On December 2B, 2008, over a year after Appellees sold Appellant Ball’s home, the state court auditor filed the auditor’s report pursuant to Md. Rule 14-305. (J.A. 236, 245-46.) The report set forth, among other things, the distribution of the proceeds from the sale, including the fees charged by Appellee Shapiro & Burson. (J.A. 245-46.) Appellant Ball filed an exception to this report by way of a “Motion for Exception to the Audit.” (J.A. 247-48.) On January 12, 2009, the state court issued a final order of ratification of the audit and closed the case. (J.A. 249.)
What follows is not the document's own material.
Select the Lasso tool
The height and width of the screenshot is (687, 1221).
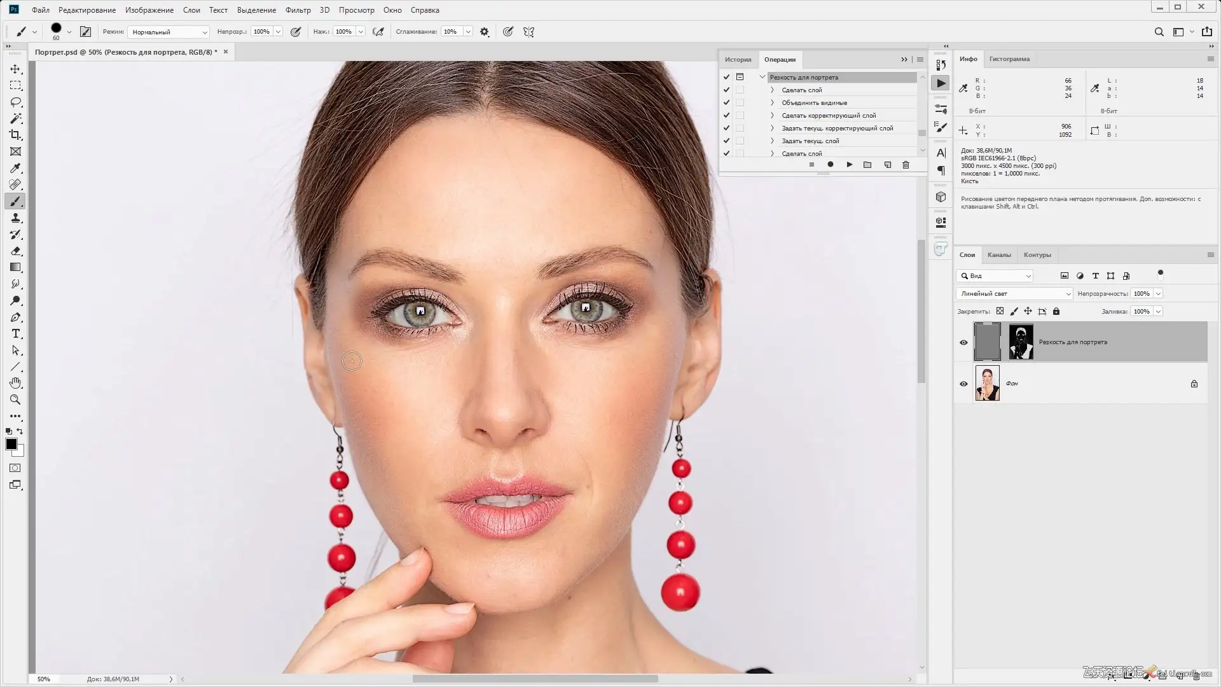click(x=16, y=102)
Appellant Ball subsequently appealed the order of the state court ratifying the auditor’s report. (See J.A. 251.) The Maryland Court of Special Appeals held that Appellant Ball’s appeal was proeedurally premature because her January 21, 2009, Motion to Nullify the Judgment operated as a motion to alter or amend that judgment and, because that motion had not been ruled upon, the appeal was premature. (See J.A. 255.) The Court of Special Appeals additionally held, however, that the principles of res judicata and collateral estoppel barred Appellant Ball’s allegations of wrongdoing related to the report of sale because that judgment became final when the appellate court issued its mandate dismissing the appeal. (Id.)
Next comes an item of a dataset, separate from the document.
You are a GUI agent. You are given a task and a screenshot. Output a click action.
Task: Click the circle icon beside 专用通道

On remand, following a March 4, 2011, hearing on Appellant’s Ball’s outstanding motions, the state court denied the audit motion and ratified the audit. (See J.A. 258.) No appeal was filed. (J.A. 234-41.) Appellant Ball did file a “Motion for Emergency Hearing,” claiming that the state court should not have ratified the audit because it never ruled on several motions. She sought to re-open the case and filed an “Amendment to the Open Motion Dated January 21, 2009.” (J.A. 259-62.) In that motion, Appellant Ball re-asserted allegations related to the Lost Note Affidavit. (See id.) Following a hearing, the state court denied the motion. (See J.A 240.) Appellant Ball appealed, but the state court was affirmed. (See Br. of Appellee Addendum 1.)

Charles Smalley

On May 21, 2009, Appellees filed an Order to Docket Foreclosure against Appellant Charles Smalley. (J.A. 159.) Ap-pellee Jason Murphy allegedly signed the Order, but Shapiro & Burson employees had prepared the affidavit. The Order included an affidavit that asserted that the substitute trustee had verified that the party ordering the foreclosure was “the owner of the Note that is the subject of this foreclosure action and that the copy of the Note filed in this foreclosure case is a true and accurate copy of said Note.” (J.A. 159-60.) Although the affidavit certified that Barclays Capital Real Estate, Inc., (“Barclays”) was the noteholder, the Note itself indicated on its face that it was payable to Fremont Investment & Loan. (J.A. 160.) Appellees did not produce any record of a transfer of ownership of the mortgage prior to the filing of the Order to Docket Foreclosure. (See id.) Appellant Smalley alleges that Appellees did not take any steps to confirm that Barclays was actually the noteholder. (See id.)

The substitute trustees ultimately sold Appellant Smalley’s property at a foreclosure sale in April 2010. (Id.) Prior to the sale, Appellant Smalley did not seek an injunction to stop the sale, nor did he move to dismiss the foreclosure action pursuant to the applicable state rules. (See J.A. 263-64.) The state court ratified the sale on October 21, 2010. Just as in Appellant Ball’s case, Appellees received a commission on the sale. In addition, the legal fees Appellees charged were passed on to *234 Appellants from their respective foreclosures.

On June 25, 2010, Appellant Smalley filed a “Memorandum of Law — Bank Fraud,” in which he challenged the foreclosure. (See J.A. 264.) The substitute trustees filed a Motion to Strike, arguing that the time for filing exceptions has lapsed. (See id.)